STORIE, ANEDDOTI E BATTUTE
a cura di Giuseppe Mezzadri

SAN BENEDETTO: LA BANDA


La Banda di Benedetto


                                            
                              LA BANDA ‘D SAN BENDÈTT


 

Parecchi anni fa, in occasione dell’incontro mensile degli Exallievi dell’Oratorio, chiedemmo a Mario Strozzi, nato nel 1910, Exallievo ed ex suonatore della Banda del San Benedetto: "Cme vala, Stros?" (come va?)

"Don Bosco al me téna al mónd", rispose. Parlava volentieri della Banda perché vi ebbe molte soddisfazioni. Era “Prima tromba” e arrivò anche a suonare, come “Tromba egiziana” al teatro Regio, nell'Aida di Verdi. Mi raccontò ad esempio, di una volta in cui gli abitanti di borgo dei Minelli si lamentarono con don Dagnino perché erano trascurati.

“Da nójetor an vén mäi nisón”, (da noi non viene mai nessuno) dicevano. “Ci penso io”, rispose don Dagnino. Chiamò la Banda del San Benedetto che entrò nel borgo a fare una bella serie di suonate tra l'entusiasmo degli abitanti che offrirono vino. Quando la banda tornò a casa venne accompagnata per un bel pezzo da un corteo di persone in festa. Questo aneddoto, uno dei tanti che si potrebbero raccontare, testimonia, oltre all’attaccamento a don Bosco degli ex allievi, che la Banda del San Benedetto è stata una cosa importante per l’Oratorio e per la città. La Banda infatti era il punto forte di tutte le feste dell’Oratorio, del collegio e accompagnava tutte le gite. Quando la Banda andava a far musica in un paese, all’entrata del medesimo, il maestro faceva fare una sosta.
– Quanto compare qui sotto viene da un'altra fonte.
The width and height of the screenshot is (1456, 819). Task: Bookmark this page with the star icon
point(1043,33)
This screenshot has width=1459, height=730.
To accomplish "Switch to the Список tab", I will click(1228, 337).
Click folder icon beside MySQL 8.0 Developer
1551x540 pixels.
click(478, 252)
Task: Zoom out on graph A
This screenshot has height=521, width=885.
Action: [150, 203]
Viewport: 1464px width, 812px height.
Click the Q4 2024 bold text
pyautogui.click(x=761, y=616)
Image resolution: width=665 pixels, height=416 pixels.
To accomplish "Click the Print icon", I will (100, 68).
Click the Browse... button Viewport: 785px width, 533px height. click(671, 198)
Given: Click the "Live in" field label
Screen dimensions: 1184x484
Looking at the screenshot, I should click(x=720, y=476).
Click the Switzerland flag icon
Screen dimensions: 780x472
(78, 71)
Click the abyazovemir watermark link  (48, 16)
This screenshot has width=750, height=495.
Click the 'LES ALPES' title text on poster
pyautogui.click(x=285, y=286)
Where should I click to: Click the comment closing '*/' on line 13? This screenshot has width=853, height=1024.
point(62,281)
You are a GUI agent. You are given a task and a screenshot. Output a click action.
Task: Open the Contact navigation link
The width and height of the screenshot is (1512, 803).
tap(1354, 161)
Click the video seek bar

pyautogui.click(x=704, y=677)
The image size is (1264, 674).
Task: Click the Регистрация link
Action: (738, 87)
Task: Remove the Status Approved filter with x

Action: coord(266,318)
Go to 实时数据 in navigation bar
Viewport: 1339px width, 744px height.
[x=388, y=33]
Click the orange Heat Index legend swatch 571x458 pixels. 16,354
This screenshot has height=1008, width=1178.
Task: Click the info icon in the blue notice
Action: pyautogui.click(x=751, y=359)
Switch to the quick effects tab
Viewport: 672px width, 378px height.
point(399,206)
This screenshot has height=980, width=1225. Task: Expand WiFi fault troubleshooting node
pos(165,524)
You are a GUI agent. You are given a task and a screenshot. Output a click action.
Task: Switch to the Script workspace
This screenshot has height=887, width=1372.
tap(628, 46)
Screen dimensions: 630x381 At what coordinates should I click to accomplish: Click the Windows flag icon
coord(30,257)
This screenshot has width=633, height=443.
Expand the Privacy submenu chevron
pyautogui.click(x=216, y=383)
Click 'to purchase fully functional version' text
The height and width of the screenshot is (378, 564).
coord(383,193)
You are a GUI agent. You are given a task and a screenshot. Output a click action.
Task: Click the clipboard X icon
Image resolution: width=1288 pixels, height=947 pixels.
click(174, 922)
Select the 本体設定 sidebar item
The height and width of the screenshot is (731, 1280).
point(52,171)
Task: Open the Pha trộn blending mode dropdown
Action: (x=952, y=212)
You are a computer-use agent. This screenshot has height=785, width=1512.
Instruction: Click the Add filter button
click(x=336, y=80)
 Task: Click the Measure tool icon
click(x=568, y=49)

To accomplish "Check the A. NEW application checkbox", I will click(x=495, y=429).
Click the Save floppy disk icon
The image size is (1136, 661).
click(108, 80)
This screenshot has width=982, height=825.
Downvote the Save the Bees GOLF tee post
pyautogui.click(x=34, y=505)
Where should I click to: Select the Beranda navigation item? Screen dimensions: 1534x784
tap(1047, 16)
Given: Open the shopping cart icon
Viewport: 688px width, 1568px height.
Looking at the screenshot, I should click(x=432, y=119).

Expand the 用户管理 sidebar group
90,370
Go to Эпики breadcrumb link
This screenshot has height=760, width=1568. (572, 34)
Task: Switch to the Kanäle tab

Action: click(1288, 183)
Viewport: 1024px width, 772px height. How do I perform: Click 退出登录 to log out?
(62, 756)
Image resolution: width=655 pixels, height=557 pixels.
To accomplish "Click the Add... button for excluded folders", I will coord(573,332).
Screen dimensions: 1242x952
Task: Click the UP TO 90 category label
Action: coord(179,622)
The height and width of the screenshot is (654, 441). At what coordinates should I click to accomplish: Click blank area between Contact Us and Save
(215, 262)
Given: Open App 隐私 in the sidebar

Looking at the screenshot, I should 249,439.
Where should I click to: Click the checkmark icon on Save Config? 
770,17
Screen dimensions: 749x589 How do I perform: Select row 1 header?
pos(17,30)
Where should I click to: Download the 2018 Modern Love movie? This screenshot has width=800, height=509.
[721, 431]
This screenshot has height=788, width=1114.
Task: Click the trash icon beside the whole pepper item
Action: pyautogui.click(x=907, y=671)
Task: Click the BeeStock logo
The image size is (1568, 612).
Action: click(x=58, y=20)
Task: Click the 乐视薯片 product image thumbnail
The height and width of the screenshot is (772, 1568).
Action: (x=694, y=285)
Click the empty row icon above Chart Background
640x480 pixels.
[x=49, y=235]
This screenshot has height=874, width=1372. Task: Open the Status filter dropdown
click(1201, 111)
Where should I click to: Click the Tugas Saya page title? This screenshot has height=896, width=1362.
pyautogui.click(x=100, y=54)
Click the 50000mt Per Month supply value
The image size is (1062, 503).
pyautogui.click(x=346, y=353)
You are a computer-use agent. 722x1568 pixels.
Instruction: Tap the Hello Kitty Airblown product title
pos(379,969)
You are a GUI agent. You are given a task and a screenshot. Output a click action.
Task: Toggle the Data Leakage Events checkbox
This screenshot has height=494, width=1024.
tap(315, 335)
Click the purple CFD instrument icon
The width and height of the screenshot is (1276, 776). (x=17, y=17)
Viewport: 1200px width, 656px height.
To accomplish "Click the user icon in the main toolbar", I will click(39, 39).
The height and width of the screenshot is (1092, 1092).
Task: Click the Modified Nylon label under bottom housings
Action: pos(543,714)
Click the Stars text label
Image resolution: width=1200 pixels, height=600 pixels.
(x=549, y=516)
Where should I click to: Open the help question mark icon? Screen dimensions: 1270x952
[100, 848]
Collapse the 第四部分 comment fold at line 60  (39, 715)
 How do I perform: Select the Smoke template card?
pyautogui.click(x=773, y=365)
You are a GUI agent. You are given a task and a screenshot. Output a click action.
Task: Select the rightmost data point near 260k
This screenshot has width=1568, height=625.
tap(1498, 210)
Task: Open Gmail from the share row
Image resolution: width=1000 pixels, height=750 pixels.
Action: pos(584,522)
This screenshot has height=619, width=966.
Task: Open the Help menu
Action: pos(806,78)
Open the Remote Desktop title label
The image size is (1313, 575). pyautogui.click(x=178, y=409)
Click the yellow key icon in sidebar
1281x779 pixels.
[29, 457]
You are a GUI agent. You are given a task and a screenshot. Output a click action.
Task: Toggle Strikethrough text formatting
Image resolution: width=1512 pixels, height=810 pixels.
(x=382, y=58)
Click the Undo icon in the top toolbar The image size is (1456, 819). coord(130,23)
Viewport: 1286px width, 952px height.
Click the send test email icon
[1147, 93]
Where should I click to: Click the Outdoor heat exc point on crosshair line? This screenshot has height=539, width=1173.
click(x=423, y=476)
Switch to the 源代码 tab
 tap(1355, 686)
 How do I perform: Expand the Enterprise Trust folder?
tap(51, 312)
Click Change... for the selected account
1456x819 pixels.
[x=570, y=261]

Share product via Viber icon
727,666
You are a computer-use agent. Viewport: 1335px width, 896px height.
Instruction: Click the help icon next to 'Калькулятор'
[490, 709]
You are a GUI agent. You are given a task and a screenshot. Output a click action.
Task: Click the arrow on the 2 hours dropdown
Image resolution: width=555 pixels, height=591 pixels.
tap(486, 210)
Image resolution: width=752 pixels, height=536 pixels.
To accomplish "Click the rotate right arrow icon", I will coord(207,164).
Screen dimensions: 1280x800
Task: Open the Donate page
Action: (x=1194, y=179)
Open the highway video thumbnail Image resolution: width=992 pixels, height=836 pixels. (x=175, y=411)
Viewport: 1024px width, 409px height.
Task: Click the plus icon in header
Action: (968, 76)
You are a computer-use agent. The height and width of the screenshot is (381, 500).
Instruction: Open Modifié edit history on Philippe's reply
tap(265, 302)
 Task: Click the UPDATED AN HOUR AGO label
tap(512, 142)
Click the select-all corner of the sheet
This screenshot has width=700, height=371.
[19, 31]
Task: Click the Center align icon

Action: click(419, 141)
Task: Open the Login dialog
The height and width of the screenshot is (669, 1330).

Controllava che tutti fossero in ordine, scarpe pulite ecc. e poi avveniva l’entrata suonando e cantando canzoni del tipo: “Aprite le porte è rivè la banda ‘d San Bendètt”.

Don Bosco amava dire: “Una casa senza musica è una casa senz’anima”. I suoi salesiani, che da 120 anni sono a Parma, già nei primi anni del ‘900 diedero vita alla Banda che iniziò, seppure in sordina, con il coadiutore Pietro Enria al quale, nell’ambito della musica, successe don Carlo Maria Baratta che fu il primo vero maestro. A don Baratta successe il maestro Cav. Augusto Contini che dedicò la vita alla Banda insegnando la musica a decine e decine di giovani. Il maestro prendeva molto sul serio la sua missione e pretendeva serietà dai suoi allievi con vantaggi educativi e di profitto.

In effetti, nel ’52, alla morte del maestro, la maggior parte degli allievi entrò a rafforzare la Banda cittadina “G.Verdi” e per alcuni dei suoi allievi la musica diventò particolarmente importante nella vita adulta, come ad esempio per Franco Aleotti che diventò il noto cantante Franco Lotti e i Valeo padre e figlio che dettero vita all’orchestra Valeo, e altri ancora. Anche nel servizio militare alcuni allievi ebbero il vantaggio di suonare nelle bande (e così qualcuno ha schivato la campagna di Russia).  

Far parte della Banda, in qualche modo, dava una sensazione di elevazione sociale come testimonia il noto arbitro Alberto Michelotti, nel libro di Claudio Rinaldi “Dirige Michelotti da Parma”:

[…Entra nella banda del San Benedetto come tamburino. Quando ci sono le prove o le esibizioni durante le processioni, si pavoneggia per i suoi borghi, prima di passare il fiume e andare in via Saffi. Per la gioia cammina a due spanne da terra. ”Tutti mi guardavano, con questo splendido tamburo d’ottone, bello luccicante. E io passavo apposta in via Imbriani per farmi vedere”…]

Il Maestro era anche un po’ originale. Sconsigliava, per la verità poco ascoltato, i suoi ragazzi dal giocare al calcio che non stimava perché, diceva: “É una cosa che si fa con i piedi”.